Why are member variables modifyable even after object is destroyed?

Question

If the shared_ptr is destroyed, what happens to "this" if captured in a lambda to be run on a thread? Shouldn't it have thrown an exception in the below case since the object Test was destroyed before the thread could finish running.

#include <iostream>
#include <thread>
#include <chrono>

using namespace std;
using namespace std::this_thread; // sleep_for, sleep_until
using namespace std::chrono; // nanoseconds, system_clock, seconds


class Test 
{
    private:
    int testInt = 0;
    
    public:
    std::thread TestMethod()
    {
        auto functor = 
        [this]() ->void 
        {
            sleep_until(system_clock::now() + seconds(1));
            ++testInt; cout<<testInt<<endl;
        };
        
        std::thread t1(functor);
        testInt = 6;
        return t1;
    }
    
    ~Test()
    {
        cout<<"Destroyed\n";
        testInt = 2;
    }
};

int main()
{
    cout<<"Create Test\n";
    auto testPtr = std::make_shared<Test>();
    auto t = testPtr->TestMethod();
    testPtr = nullptr;
    cout<<"Destroy Test\n";
    t.join();

    return 0;
}

Output is

Create Test
Destroyed
Destroy Test
3

How is the lambda able to access testInt of a destroyed object ?

Answer 1

In practice, The hardware that executes your program knows nothing about objects or member variables or references or pointers.
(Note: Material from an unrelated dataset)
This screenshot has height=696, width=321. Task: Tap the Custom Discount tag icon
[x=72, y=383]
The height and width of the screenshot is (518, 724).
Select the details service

What was a variable in your C++ source code becomes a virtual memory location in the executable, and what was a reference or a pointer becomes a virtual memory address. When an object is "destroyed" by your program, that means nothing to the machine. The program just stops using that part of virtual memory for that purpose, and if the program continues to run, it quite likely will re-allocate that memory for some other purpose soon after.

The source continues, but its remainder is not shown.